エリア6ブリタニア政庁。庁内に設けられているパーティー会場に現れた2人の皇族に、その場にいる全ての者が恭しく頭を下げる。
「コーネリア殿下。この度は、私どもが至らぬばかりにご出征頂く事になり、誠に申し訳ございません。
殿下の電光石火のごとき作戦により、占拠されていた鉱山を取り戻し、テログループを壊滅に追い込めた事は感謝に堪えません。」
膝をついて礼を述べるフェルナンデス総督に、コーネリアが頷く。
「本日は、ささやかながら心ばかりの御礼の宴を設けさせて頂きました。皆様、どうかごゆるりとお楽しみ下さい。」
皇族の他上級士官を招いたパーティーである。エリアの有力貴族も出席し、“ささやか”という単語が当てはまらない華やかな宴が催されていた。
スザクの騎士候補として出席を許されているジノであったが、会場内の注目の的になっている。
名門ヴァインベルグ家の嫡子で皇族の騎士の座が約束されているとなれば、植民エリアにくすぶっている貴族が色めき立つのも当然で、年頃の娘を連れた貴族が入れ替わり立ち替わり声をかけて来る。
ジノもこういう席には慣れたもので、上手にあしらい見目麗しい娘とはダンスに興じていた。
そんな彼に、スザクもコーネリアも苦笑する。
「全く。あれで、どうやってお前の警護をするというのだ?
主の側を離れて遊び回る騎士など聞いた事がないぞ。」
「僕と彼はまだ主従の間柄ではありませんから……それに、注目を集めてくれているおかげで、僕も煩わしい思いをせずにすんで助かっています。」
スザクの答えに、コーネリアは自分の騎士であるギルフォードをちらりと見ると肩をすくめ、主の様子に彼も苦笑する。

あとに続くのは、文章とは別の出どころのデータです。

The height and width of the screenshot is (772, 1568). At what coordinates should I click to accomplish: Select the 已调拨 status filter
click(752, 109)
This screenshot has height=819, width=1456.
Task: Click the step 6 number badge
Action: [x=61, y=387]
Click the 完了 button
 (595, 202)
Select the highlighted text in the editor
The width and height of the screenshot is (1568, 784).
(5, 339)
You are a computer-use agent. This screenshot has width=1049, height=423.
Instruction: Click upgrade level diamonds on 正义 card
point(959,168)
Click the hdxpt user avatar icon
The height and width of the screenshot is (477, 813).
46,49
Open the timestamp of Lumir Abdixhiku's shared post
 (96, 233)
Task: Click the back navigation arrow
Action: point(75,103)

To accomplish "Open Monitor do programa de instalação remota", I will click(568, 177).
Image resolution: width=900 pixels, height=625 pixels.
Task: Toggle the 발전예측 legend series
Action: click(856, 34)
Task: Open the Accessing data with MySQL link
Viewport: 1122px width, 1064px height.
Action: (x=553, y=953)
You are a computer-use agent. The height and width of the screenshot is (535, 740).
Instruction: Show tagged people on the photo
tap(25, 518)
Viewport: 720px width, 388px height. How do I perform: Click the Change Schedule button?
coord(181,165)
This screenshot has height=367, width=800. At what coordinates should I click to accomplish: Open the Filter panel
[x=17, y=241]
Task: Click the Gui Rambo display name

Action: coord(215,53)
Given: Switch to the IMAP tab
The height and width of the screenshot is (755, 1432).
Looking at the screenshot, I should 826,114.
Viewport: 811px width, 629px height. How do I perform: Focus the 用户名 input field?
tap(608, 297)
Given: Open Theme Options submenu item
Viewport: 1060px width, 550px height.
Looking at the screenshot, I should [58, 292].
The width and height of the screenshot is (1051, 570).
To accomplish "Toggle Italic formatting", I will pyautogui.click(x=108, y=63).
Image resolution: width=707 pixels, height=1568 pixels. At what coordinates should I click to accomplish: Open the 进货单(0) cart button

「そんなことを言っている訳にもいかなくなったな。お前に用があるようだぞ。」
そう言うコーネリアの視線の先には、ピンクの愛らしいドレスを纏ったハニーブロンドの巻き毛の少女が、その澄んだ青い瞳を瞬きもせず真直ぐスザク目指して歩いて来る。
その必死の形相にスザクは顔を引きつらせ、コーネリアは含み笑いでその場を離れて行った。
「お久しぶりでございます。スザク殿下。」
「久しぶり、マリエル。一昨年のクリスマス以来かな。
すっかり綺麗になって……見違えたよ。」
「ありがとうございます。私も15歳になりました。
正式に社交デビューしましたのよ。」
「では、レディ。僕と1曲いかがですか。」
「ええ、喜んで。」
スザクが手を差し出せば、総督の娘マリエル・フェルナンデスはやっと表情を和らげ、自分の手を添えた。
手を取り合ってダンスの輪の中に入る。
曲はポルカからワルツに変わった。
少女の腰に手を添え、密着するようにくるりくるりと踊る。
「マリエル。ダンス上手だね。」
そう褒めると、恥ずかしそうに頬を染める。
「殿下のリードがお上手だから……」
その後何か言いたげに口を開くものの、閉じてはまた必死の形相で見つめてくる少女に、耳元で囁くように尋ねる。
「僕に何か言いたい事があるんでしょ?」
「あ……あの……」
「秘密の話?」
スザクの誘導に少女はほっとした顔を浮かべて、小さく頷く。
「私……殿下に折り入ってお話が……庭園で……2人きりになれますか。」
「2人きり……社交デビューしたばかりなのに、大胆だね、」
スザクの言葉に、少女はさらに顔を赤くする。
「意地の悪い事仰らないで……他の者に聞かれたくないのです。」
「ごめん。レディに恥をかかせるわけにはいかないね。
じゃあ。この曲が終わったら抜け出そうか。」
スザクの誘いに少女はびくりとして顔を上げると、小さく息を呑み頷いた。
「ほ……本当に殿下お1人で……ヴァイベルグ卿は………」
「ジノ?彼は彼でずいぶん楽しんでいるようだから、そのままにしておくよ。」
スザクの言葉を受けてマリエルがジノを探せば、自分たちの向かい側の踊りの輪の中で、楽しそうにダンスに興じている。
自分たちのグループとジノ達のグループの輪がすれ違う時、ジノがこちらを見て笑ったような気がして、マリエルはどきりとした。
曲が鳴り止む。
スザクとマリエルは挨拶を交わすとそのまま輪を離れ、庭に続くテラスから外へ出て行った。